===== INFORMATION SUPPLIED

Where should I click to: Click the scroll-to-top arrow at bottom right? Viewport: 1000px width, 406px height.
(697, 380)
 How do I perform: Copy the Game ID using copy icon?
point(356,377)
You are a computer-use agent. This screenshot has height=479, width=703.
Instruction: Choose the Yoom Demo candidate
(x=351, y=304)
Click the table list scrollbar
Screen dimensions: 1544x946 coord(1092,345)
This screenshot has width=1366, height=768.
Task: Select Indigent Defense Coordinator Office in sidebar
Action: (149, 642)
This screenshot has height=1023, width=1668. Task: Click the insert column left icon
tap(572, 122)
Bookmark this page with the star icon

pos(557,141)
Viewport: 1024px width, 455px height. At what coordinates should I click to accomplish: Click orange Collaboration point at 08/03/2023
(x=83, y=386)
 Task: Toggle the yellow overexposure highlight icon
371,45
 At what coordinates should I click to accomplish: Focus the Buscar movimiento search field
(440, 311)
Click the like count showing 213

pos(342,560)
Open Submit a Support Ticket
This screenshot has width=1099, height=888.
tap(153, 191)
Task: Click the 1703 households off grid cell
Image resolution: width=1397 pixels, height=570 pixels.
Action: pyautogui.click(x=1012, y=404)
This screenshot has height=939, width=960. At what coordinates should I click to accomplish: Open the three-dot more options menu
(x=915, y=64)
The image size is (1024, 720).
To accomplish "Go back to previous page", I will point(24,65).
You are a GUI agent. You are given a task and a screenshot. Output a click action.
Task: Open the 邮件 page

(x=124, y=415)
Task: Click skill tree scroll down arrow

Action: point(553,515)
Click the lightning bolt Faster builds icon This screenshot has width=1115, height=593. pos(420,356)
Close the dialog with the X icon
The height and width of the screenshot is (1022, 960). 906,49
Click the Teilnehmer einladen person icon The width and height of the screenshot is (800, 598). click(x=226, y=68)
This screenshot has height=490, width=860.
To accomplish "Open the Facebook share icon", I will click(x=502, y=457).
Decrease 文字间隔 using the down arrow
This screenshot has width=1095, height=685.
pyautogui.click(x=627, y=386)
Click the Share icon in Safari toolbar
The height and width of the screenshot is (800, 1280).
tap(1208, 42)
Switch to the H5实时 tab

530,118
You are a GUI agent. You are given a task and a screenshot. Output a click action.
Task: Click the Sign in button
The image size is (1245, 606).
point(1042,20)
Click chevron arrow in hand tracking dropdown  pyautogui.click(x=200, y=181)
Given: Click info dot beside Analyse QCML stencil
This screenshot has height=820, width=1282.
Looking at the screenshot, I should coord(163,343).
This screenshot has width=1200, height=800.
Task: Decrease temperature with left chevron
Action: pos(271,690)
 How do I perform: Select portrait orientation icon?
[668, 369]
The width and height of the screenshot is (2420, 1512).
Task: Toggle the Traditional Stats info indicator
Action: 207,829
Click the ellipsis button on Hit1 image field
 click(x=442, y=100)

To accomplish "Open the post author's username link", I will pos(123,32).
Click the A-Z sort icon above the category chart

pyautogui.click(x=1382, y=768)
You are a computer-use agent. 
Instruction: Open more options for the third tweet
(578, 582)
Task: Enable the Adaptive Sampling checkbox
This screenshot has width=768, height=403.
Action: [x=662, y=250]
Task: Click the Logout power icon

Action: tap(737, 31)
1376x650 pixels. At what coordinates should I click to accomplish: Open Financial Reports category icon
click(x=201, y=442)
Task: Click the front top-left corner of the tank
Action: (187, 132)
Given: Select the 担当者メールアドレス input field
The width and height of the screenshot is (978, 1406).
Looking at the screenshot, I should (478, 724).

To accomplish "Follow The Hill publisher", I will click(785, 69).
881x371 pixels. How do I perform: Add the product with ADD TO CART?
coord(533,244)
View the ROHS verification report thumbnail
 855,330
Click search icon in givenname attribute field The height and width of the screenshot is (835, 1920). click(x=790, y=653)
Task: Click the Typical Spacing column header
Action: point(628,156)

==========

**PROBLEM**
Take exactly the lines from the one containing "How do I perform: Copy" through the one containing "Task: Click the 1703 households off grid cell" in the data above, and output them with nothing added.

**TASK RESPONSE**
 How do I perform: Copy the Game ID using copy icon?
point(356,377)
You are a computer-use agent. This screenshot has height=479, width=703.
Instruction: Choose the Yoom Demo candidate
(x=351, y=304)
Click the table list scrollbar
Screen dimensions: 1544x946 coord(1092,345)
This screenshot has width=1366, height=768.
Task: Select Indigent Defense Coordinator Office in sidebar
Action: (149, 642)
This screenshot has height=1023, width=1668. Task: Click the insert column left icon
tap(572, 122)
Bookmark this page with the star icon

pos(557,141)
Viewport: 1024px width, 455px height. At what coordinates should I click to accomplish: Click orange Collaboration point at 08/03/2023
(x=83, y=386)
 Task: Toggle the yellow overexposure highlight icon
371,45
 At what coordinates should I click to accomplish: Focus the Buscar movimiento search field
(440, 311)
Click the like count showing 213

pos(342,560)
Open Submit a Support Ticket
This screenshot has width=1099, height=888.
tap(153, 191)
Task: Click the 1703 households off grid cell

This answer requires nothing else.